Limitations & Future Work

  • Reliance on correctly specified causal functions: Users must provide analytical forms for \(\tau(X), \kappa(X,T), \alpha(X)\); the tool cannot handle "unknown shape" causal functions—it is a benchmarking tool, not a discovery tool.
  • Modeling of unobserved confounding remains a black box: \(\kappa(X,T)\) is implemented via the difference between potential outcome outputs but lacks explicit latent confounder variables, making it difficult to simulate structured scenarios where strong unobserved confounders affect T and Y through specific mechanisms.
  • Multi-head decoder complexity in high dimensions: Assigning a head to every variable causes the network size to expand as tables reach hundreds of dimensions; this study used only 18 dimensions.
  • Insufficient study of hyperparameter sensitivity: Rigidness settings for \(\lambda_\tau, \lambda_\kappa, \lambda_\alpha\) rely on heuristics (\(10^3, 10^3, 10^{1\text{-}2}\)), lacking an automated selection scheme or a quantified Pareto front for fidelity vs. control.
  • Variance regularizer may over-suppress legitimate heterogeneity: In valid high-heterogeneity scenarios, the variance penalty might flatten true unit-level dispersion; the mechanism lacks the ability to distinguish "true heterogeneity" from "noise."

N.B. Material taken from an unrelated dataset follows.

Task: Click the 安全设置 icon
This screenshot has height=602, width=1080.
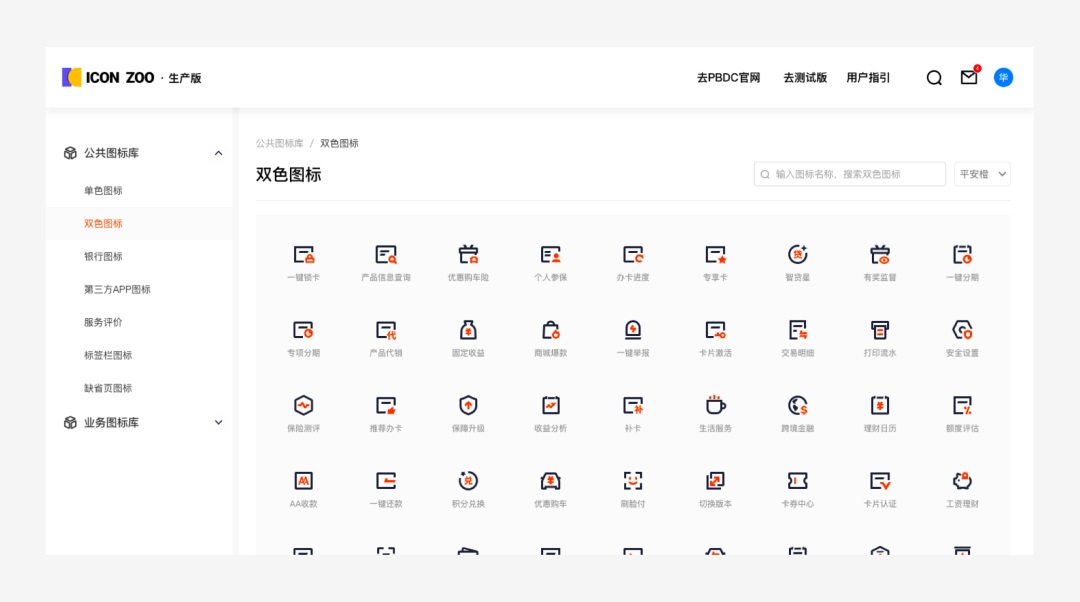Action: [x=961, y=330]
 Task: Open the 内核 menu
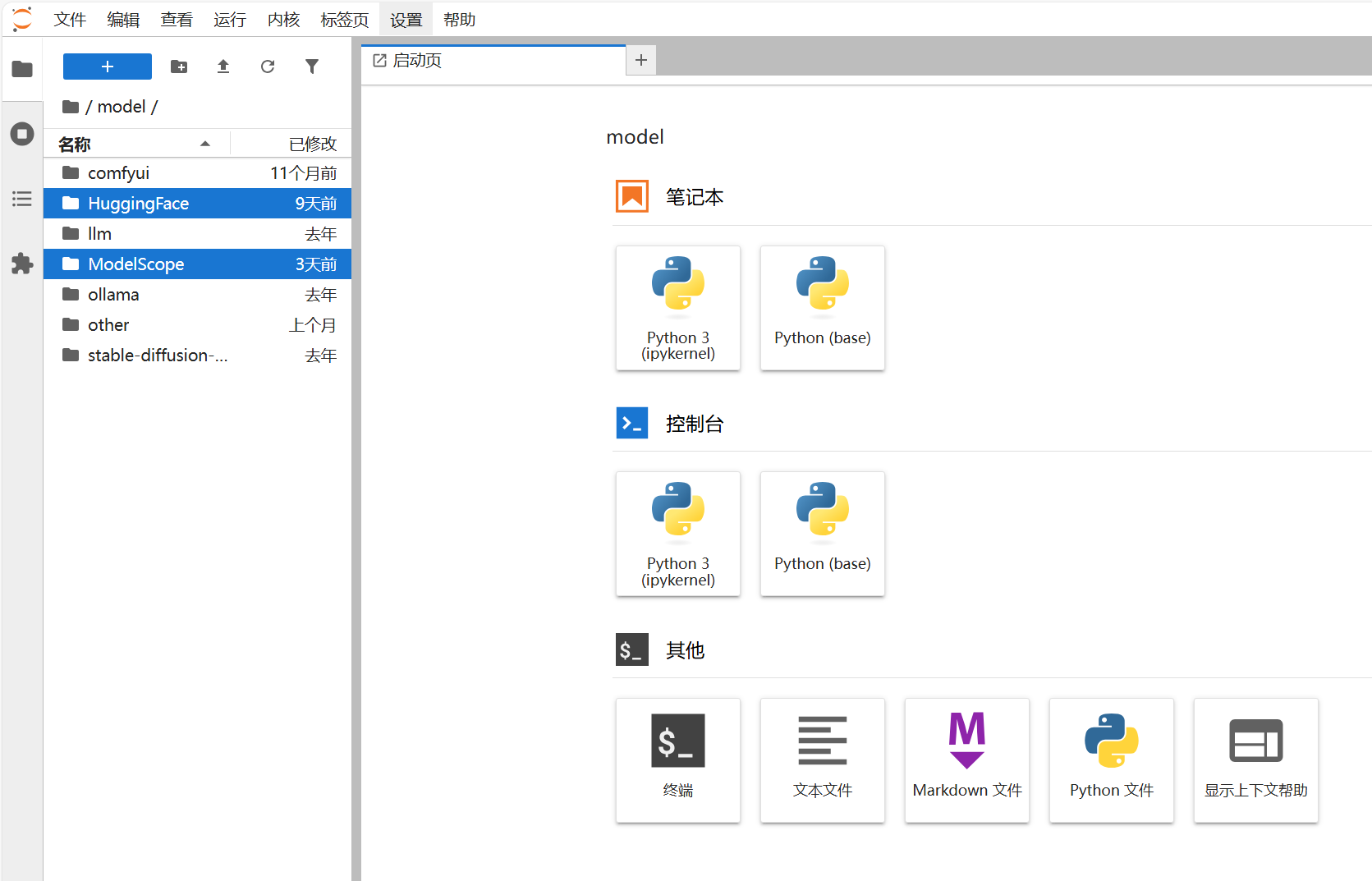pos(283,20)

  • Lack of longitudinal/survival outcome support: Currently restricted to single-timepoint binary treatments and scalar outcomes; longitudinal data, time-varying confounding, and survival analysis are common in clinical practice but not yet supported.

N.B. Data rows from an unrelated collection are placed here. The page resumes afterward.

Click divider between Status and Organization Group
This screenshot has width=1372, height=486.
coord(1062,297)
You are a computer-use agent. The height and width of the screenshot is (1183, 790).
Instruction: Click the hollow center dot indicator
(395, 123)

  • vs. RealCause (Neal 2020): RealCause uses normalizing flows, where causal control is restricted to interpolating between fitted extremes; CausalMix allows any \(\tau, \kappa, \alpha\) design with explicit penalty guarantees.

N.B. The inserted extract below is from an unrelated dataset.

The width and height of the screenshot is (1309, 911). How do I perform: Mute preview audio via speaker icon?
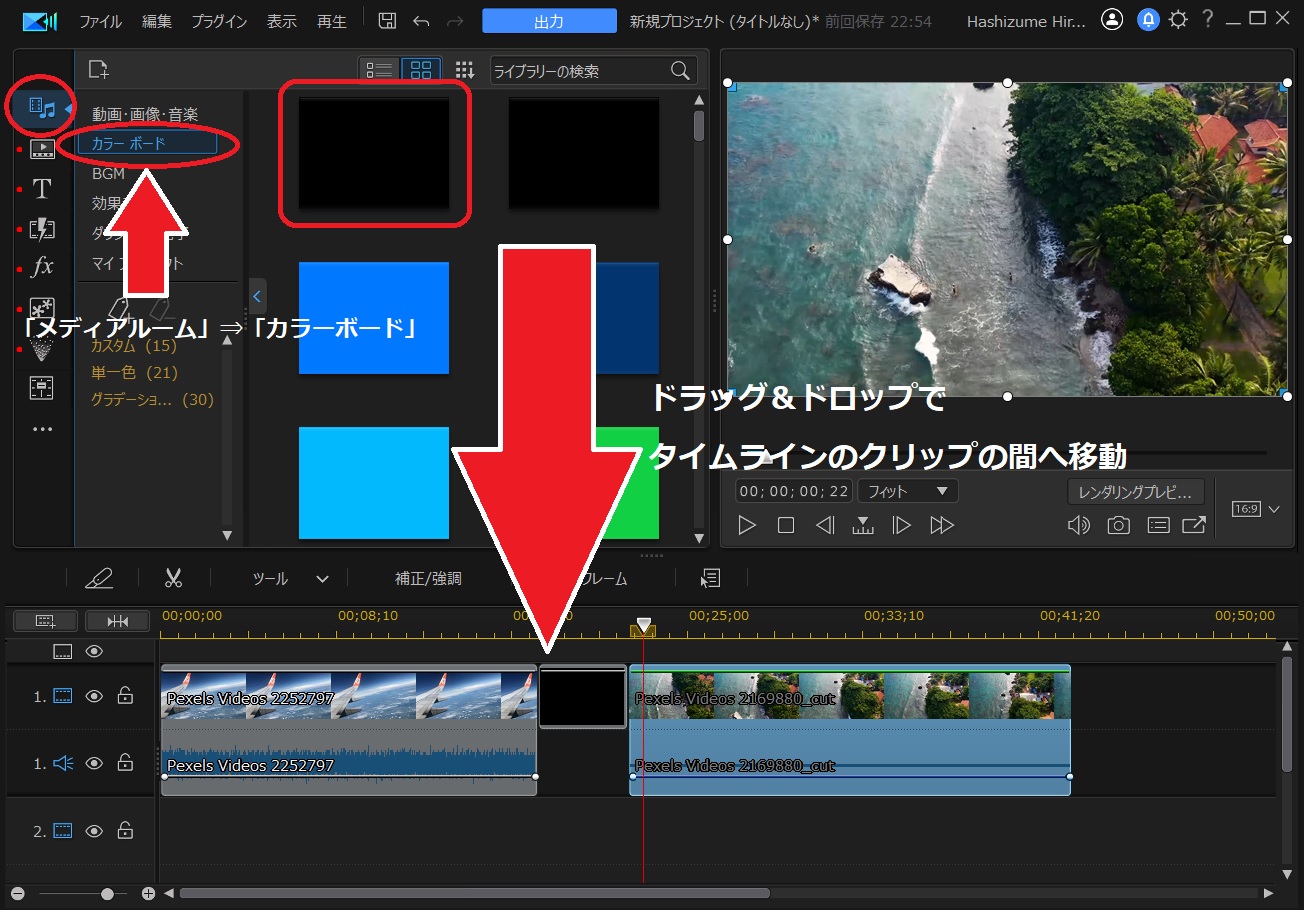pyautogui.click(x=1079, y=524)

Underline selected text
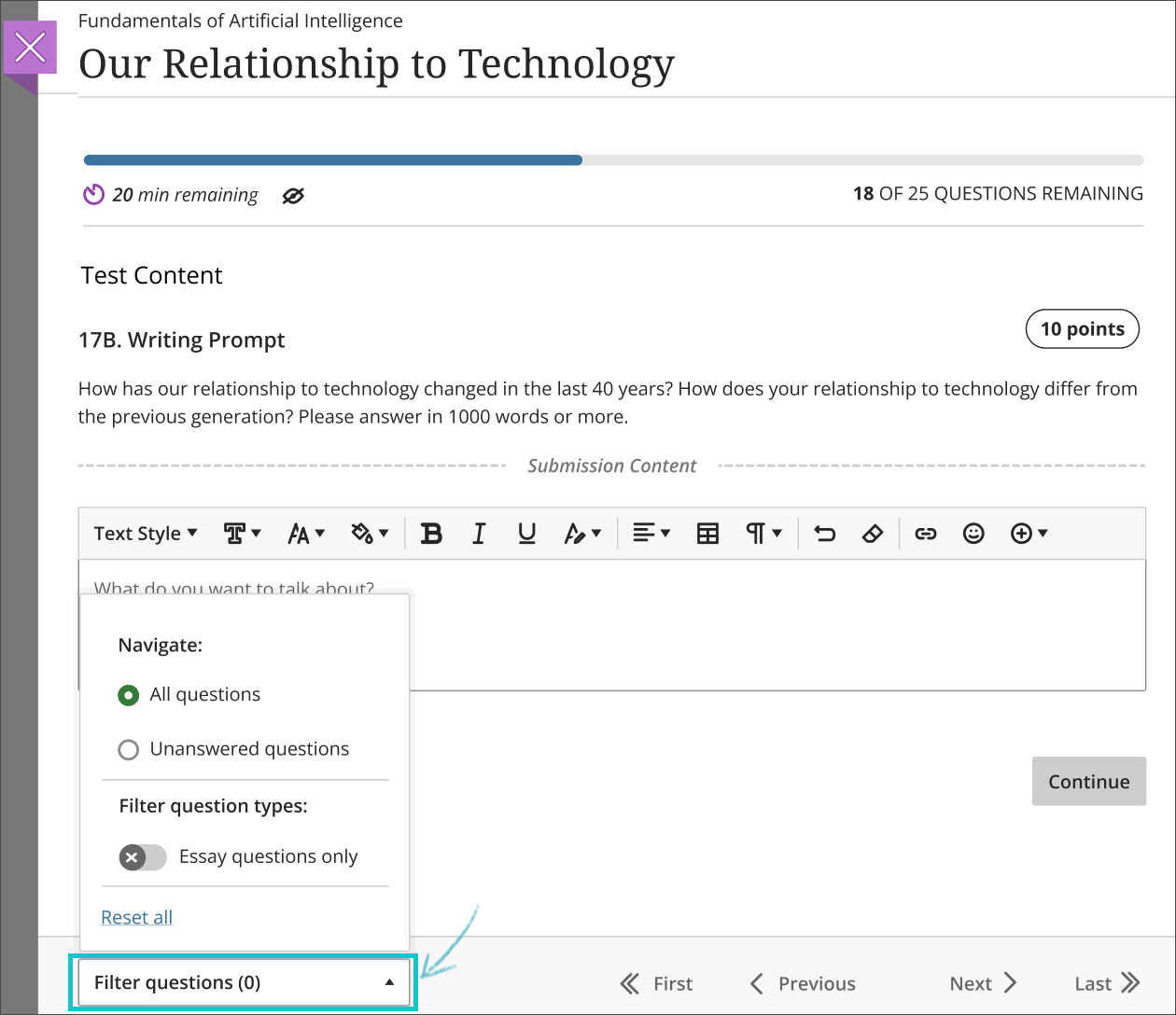[x=526, y=533]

  • vs. WGAN-based generators (Athey 2024): WGAN excels at distributional fit but lacks effect control interfaces; CausalMix integrates causal constraints into the loss.
  • vs. Credence (Parikh 2024): Credence also allows prespecifying \(\tau, \kappa\), but uses MSE and lacks support for multi-modality/mixed-types. Ours uses Huber + BGMM + multi-head, demonstrating greater stability on real mixed-type data.
  • vs. Frengression (Zhang 2026): Frengression controls marginal causal quantities but does not support fine-grained specification of conditional CATE, overlap, or unobserved confounding.
  • vs. Plasmode simulations: Traditional plasmode uses real X + known Y models. CausalMix extends this to fully synthetic \(X', T', Y'\), where \(X\) is also generated.
  • Insights: The design of a unified objective with decoupled penalties is transferable to other scenarios requiring both data fitting and structural constraints, such as fair generation (fit + group fairness) or constrained simulation (fit + physical laws).

Rating

  • Novelty: ⭐⭐⭐⭐ Integrating mixed-type VAE, multi-modal priors, and three-layer causal penalties into a unified framework is a meaningful consolidation; Huber + variance reg for weak signals is a meticulous engineering contribution, though individual components are not entirely new.
  • Experimental Thoroughness: ⭐⭐⭐⭐ Three increasing complexity scenarios, BGMM ablation, a complete three-layer fidelity/causal/privacy evaluation, real clinical cases, CATE estimator benchmarking, hyperparameter sensitivity, and power analysis. This evaluation pipeline sets an industry benchmark.
  • Writing Quality: ⭐⭐⭐⭐ The Method section is well-organized, with clear design motivations for the loss functions. Some notation (e.g., directional conventions for \(\kappa\) and \(\alpha\)) requires close attention; friendly to statistical readers, though ML readers may need to adapt to causal notation.
  • Value: ⭐⭐⭐⭐ Direct utility for clinical statisticians, causal ML researchers, and pharmaceutical RWE teams. Public code and real clinical cases enhance reproducibility and traction.